• [Extrait du texte]
·····

La remarquable direction d’acteurs permet de donner tout son impact à la vision très réaliste de Fidelio qu’a choisie de privilégier Valentina Carrasco, mais qui n’en inspire pas moins au public les valeurs transcendantes de concorde et d’espoir que contiennent les paroles de l’« Ode à la Joie » de Schiller sur lesquelles se termine en apothéose l’opéra. L’agrandissement final viendra aussi de la place donnée à l’ouverture de « Léonore III » qui n’a pas pour finalité de reprendre la dramaturgie de l’opéra, mais d’ouvrir sur une élévation de sentiments et d’idéaux. Les interprètes assis sur scène tenant un lumignon ont accompagné ce moment de communion et de partage.
Le message est nourri par le choix de la metteure en scène de remettre dans le circuit de la vie un groupe de personnes placées sous la main de la justice et suivi par le Service Pénitentiaire d’Insertion et de Probation de la Gironde avec lequel a collaboré l’Opéra en faisant découvrir à ceux qui s’en sentaient exclus la vie sociale dans le travail d’un opéra, mais aussi en utilisant leur implication pour participer au spectacle. C’est ainsi que la figuration a pu être distribuée à ceux qui pouvaient par ce biais reprendre confiance en eux. Valentina Carrasco tenait à ce que détention qui est au cœur de Fidelio ne reste pas abstraite, mais puisse renvoyer l’expérience vécue de la privation de liberté. Les treize figurants ont reçu leur part d’applaudissements à la fin de la représentation.
La distribution
Il est peu de grands rôles que Jacquelyn Wagner n’ait pas interprétés au plan international (Elsa, Arabella, la comtesse des Noces, Agathe ou Pamina). Sa Léonore s’illustre par une voix ample, d’une intense régularité dans tous les registres, dans l’aigu sans problème ; les sons sur le souffle, la couleur des climats, les phrases filées complètent un profil vocal idéal ; le jeu révèle la sensibilité à fleur de peau (notamment quand elle visite les prisonniers) et cette énergie imposée par la « pièce à sauvetage », mais aussi par le tempérament d’une artiste vivant son rôle de l’intérieur.

·····

• [Vos tâches]
a. D'après l'extrait, combien de figurants ont reçu des applaudissements à la fin de la représentation ?
b. Recopiez mot pour mot le passage de l'extrait, depuis « Le message est » jusqu'à « de la représentation. » inclus.
c. Selon l'extrait, pourquoi Valentina Carrasco a-t-elle voulu associer au spectacle des personnes placées sous la main de la justice ?
La liste qui suit provient d'une autre source.

• [Données fournies]
·····

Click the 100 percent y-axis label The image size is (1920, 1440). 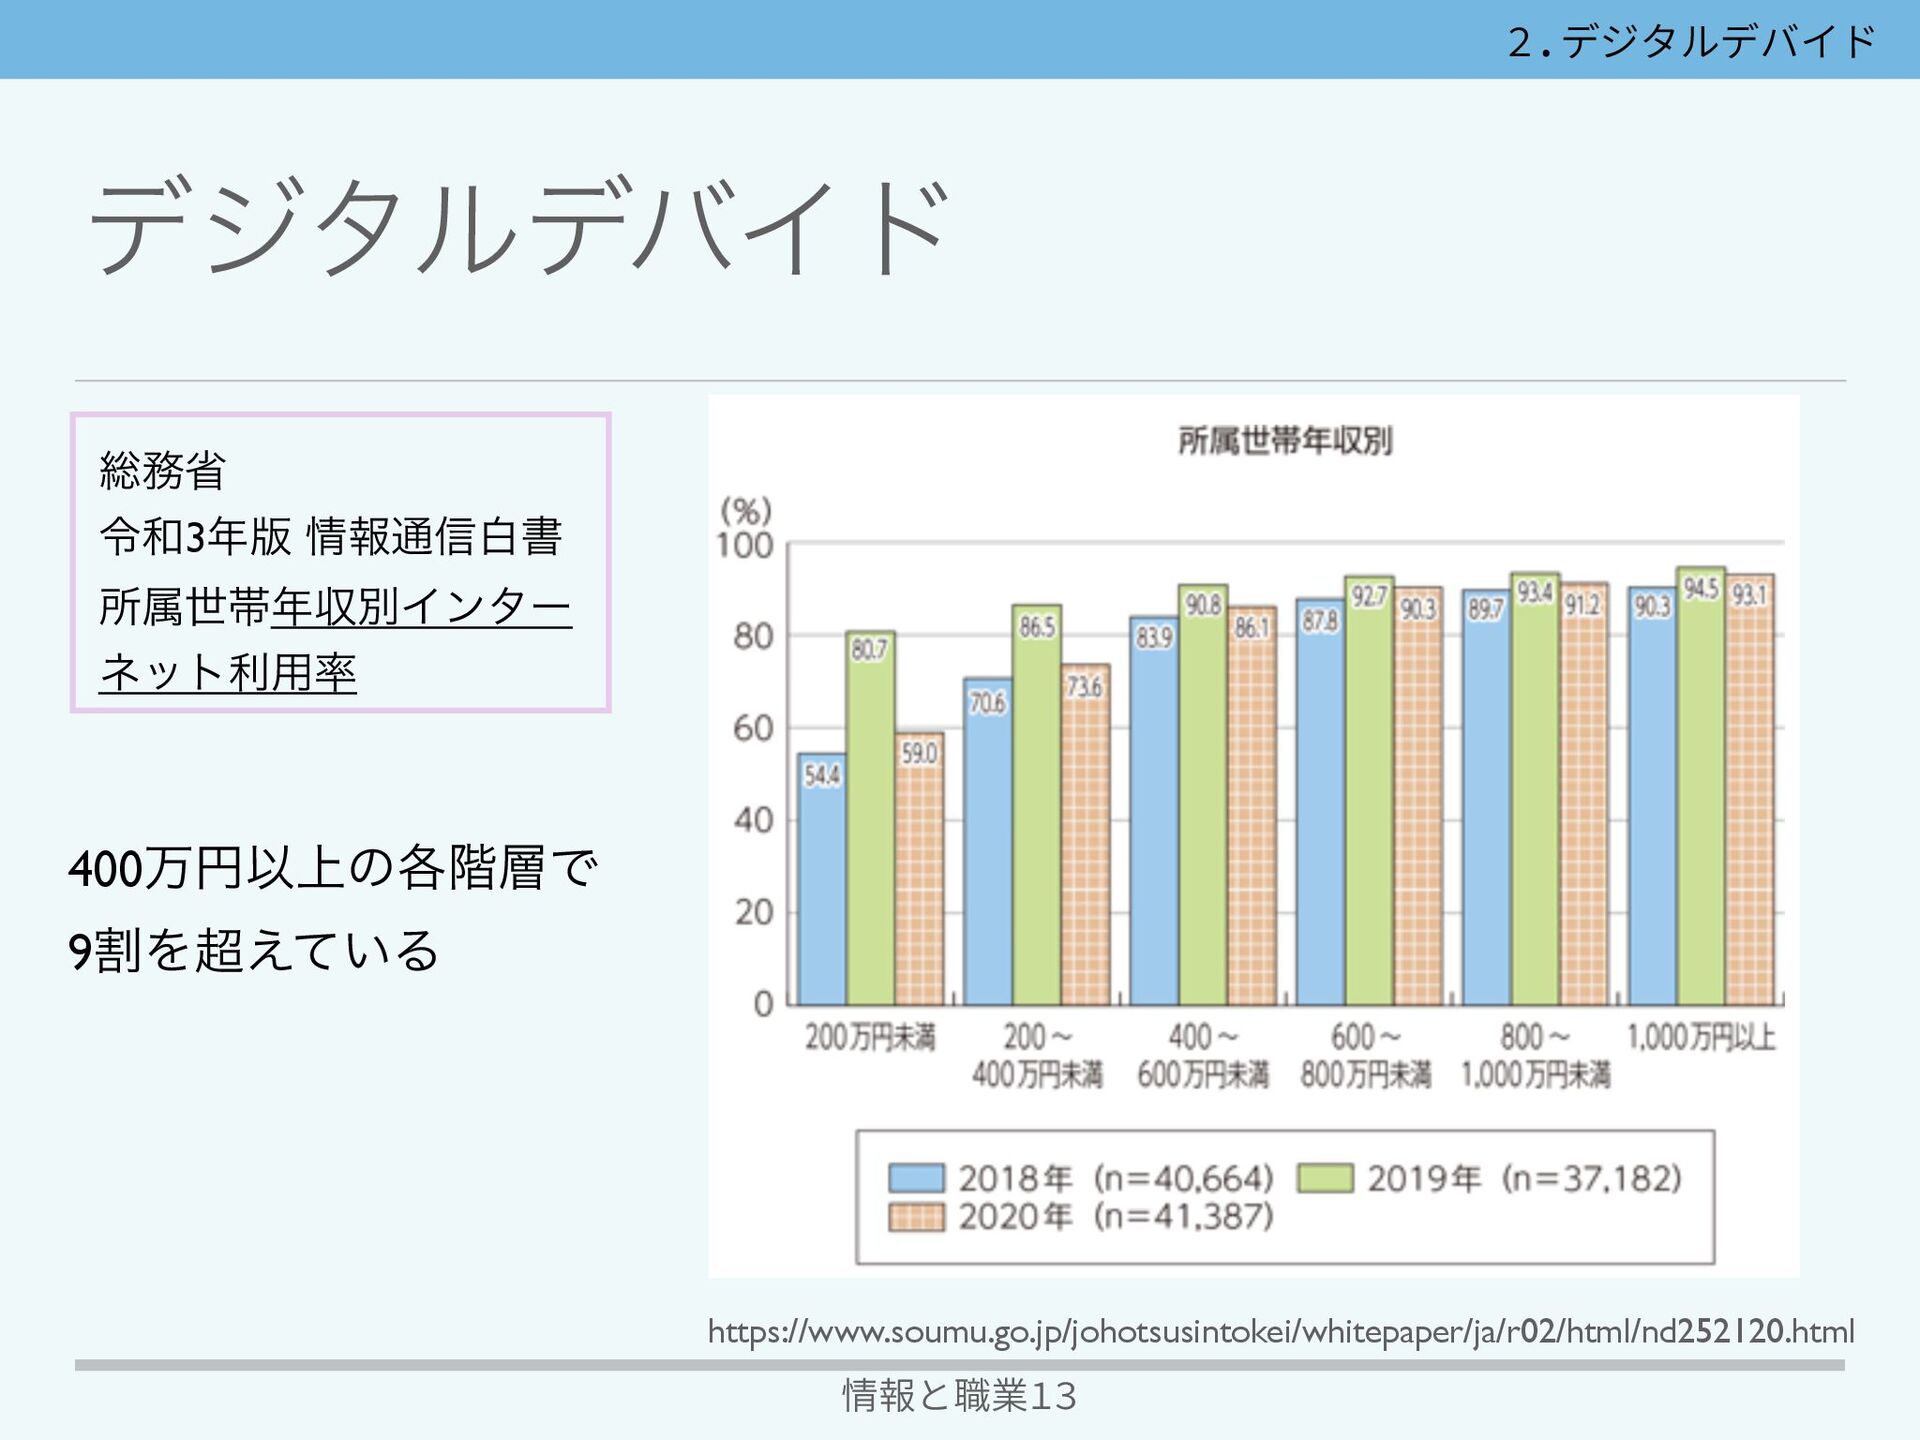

·····

• [Réponses]
a. Treize figurants.

b.
Le message est nourri par le choix de la metteure en scène de remettre dans le circuit de la vie un groupe de personnes placées sous la main de la justice et suivi par le Service Pénitentiaire d’Insertion et de Probation de la Gironde avec lequel a collaboré l’Opéra en faisant découvrir à ceux qui s’en sentaient exclus la vie sociale dans le travail d’un opéra, mais aussi en utilisant leur implication pour participer au spectacle. C’est ainsi que la figuration a pu être distribuée à ceux qui pouvaient par ce biais reprendre confiance en eux. Valentina Carrasco tenait à ce que détention qui est au cœur de Fidelio ne reste pas abstraite, mais puisse renvoyer l’expérience vécue de la privation de liberté. Les treize figurants ont reçu leur part d’applaudissements à la fin de la représentation.

c. Valentina Carrasco voulait que la détention, au cœur de Fidelio, ne reste pas abstraite et puisse renvoyer à l'expérience vécue de la privation de liberté. La figuration confiée à ces personnes devait aussi leur permettre de reprendre confiance en elles.